Online and social media data as a flawed continuous panel survey


Fernando Diaz, Michael Gamon, Jake Hofman, Emre Kıcıman, and David Rothschild from Microsoft Research: “There is a large body of research on utilizing online activity to predict various real world outcomes, ranging from outbreaks of influenza to outcomes of elections. There is considerably less work, however, on using this data to understand topic-specific interest and opinion amongst the general population and specific demographic subgroups, as currently measured by relatively expensive surveys. Here we investigate this possibility by studying a full census of all Twitter activity during the 2012 election cycle along with comprehensive search history of a large panel of internet users during the same period, highlighting the challenges in interpreting online and social media activity as the results of a survey. As noted in existing work, the online population is a non-representative sample of the offline world (e.g., the U.S. voting population). We extend this work to show how demographic skew and user participation is non-stationary and unpredictable over time. In addition, the nature of user contributions varies wildly around important events. Finally, we note subtle problems in mapping what people are sharing or consuming online to specific sentiment or opinion measures around a particular topic. These issues must be addressed before meaningful insight about public interest and opinion can be reliably extracted from online and social media data…”

 

Politics or technology – which will save the world?

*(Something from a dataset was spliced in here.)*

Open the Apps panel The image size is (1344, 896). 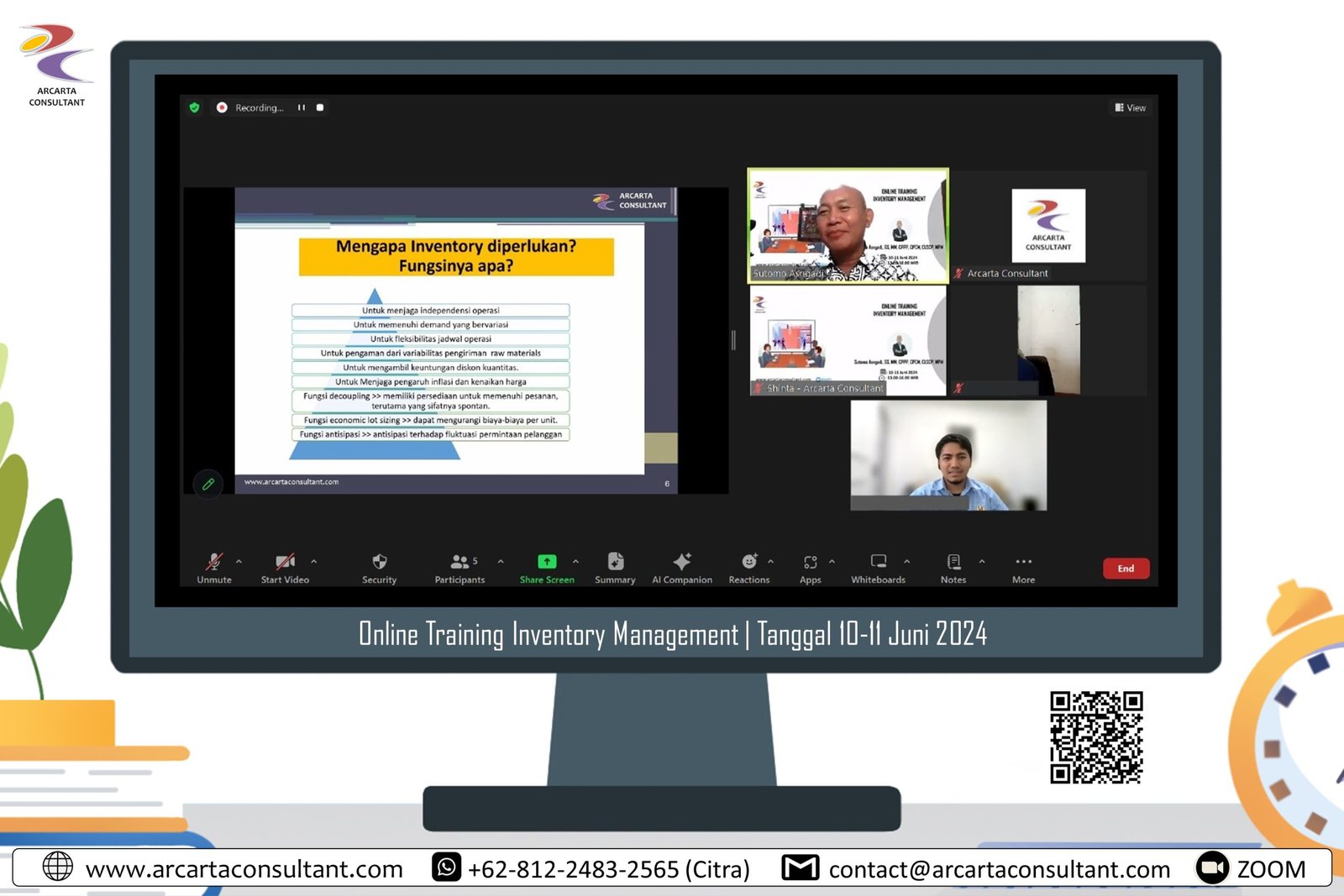(810, 562)
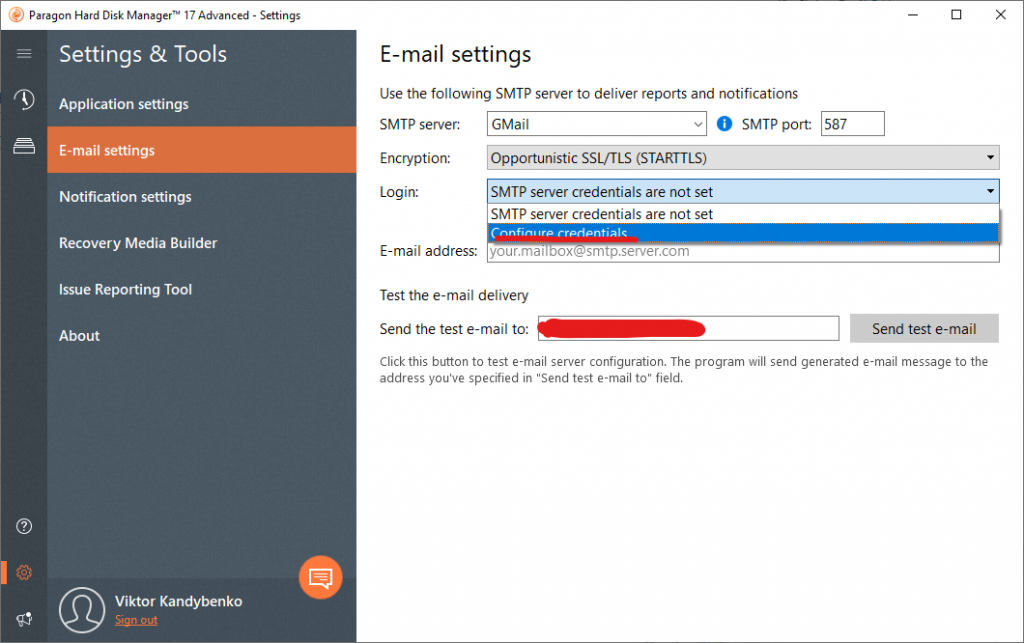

David Runciman in the Guardian: (Politics by David Runciman is due from Profile ..It is the first in a series of “Ideas in Profile”) “The most significant revolution of the 21st century so far is not political. It is the information technology revolution. Its transformative effects are everywhere. In many places, rapid technological change stands in stark contrast to the lack of political change. Take the United States. Its political system has hardly changed at all in the past 25 years. Even the moments of apparent transformation – such as the election of Obama in 2008 – have only reinforced how entrenched the established order is: once the excitement died away, Obama was left facing the same constrained political choices. American politics is stuck in a rut. But the lives of American citizens have been revolutionised over the same period. The birth of the web and the development of cheap and efficient devices through which to access it have completely altered the way people connect with each other. Networks of people with shared interests, tastes, concerns, fetishes, prejudices and fears have sprung up in limitless varieties. The information technology revolution has changed the way human beings befriend each other, how they meet, date, communicate, medicate, investigate, negotiate and decide who they want to be and what they want to do. Many aspects of our online world would be unrecognisable to someone who was transplanted here from any point in the 20th century. But the infighting and gridlock in Washington would be all too familiar.
This isn’t just an American story. China hasn’t changed much politically since 4 June 1989, when the massacre in Tiananmen Square snuffed out a would-be revolution and secured the current regime’s hold on power. But China itself has been totally altered since then. Economic growth is a large part of the difference. But so is the revolution in technology. A country of more than a billion people, nearly half of whom still live in the countryside, has been transformed by the mobile phone. There are currently over a billion phones in use in China. Ten years ago, fewer than one in 10 Chinese had access to one; today there is nearly one per person. Individuals whose horizons were until very recently constrained by physical geography – to live and die within a radius of a few miles from your birthplace was not unusual for Chinese peasants even into this century – now have access to the wider world. For the present, though maybe not for much longer, the spread of new technology has helped to stifle the call for greater political change. Who needs a political revolution when you’ve got a technological one?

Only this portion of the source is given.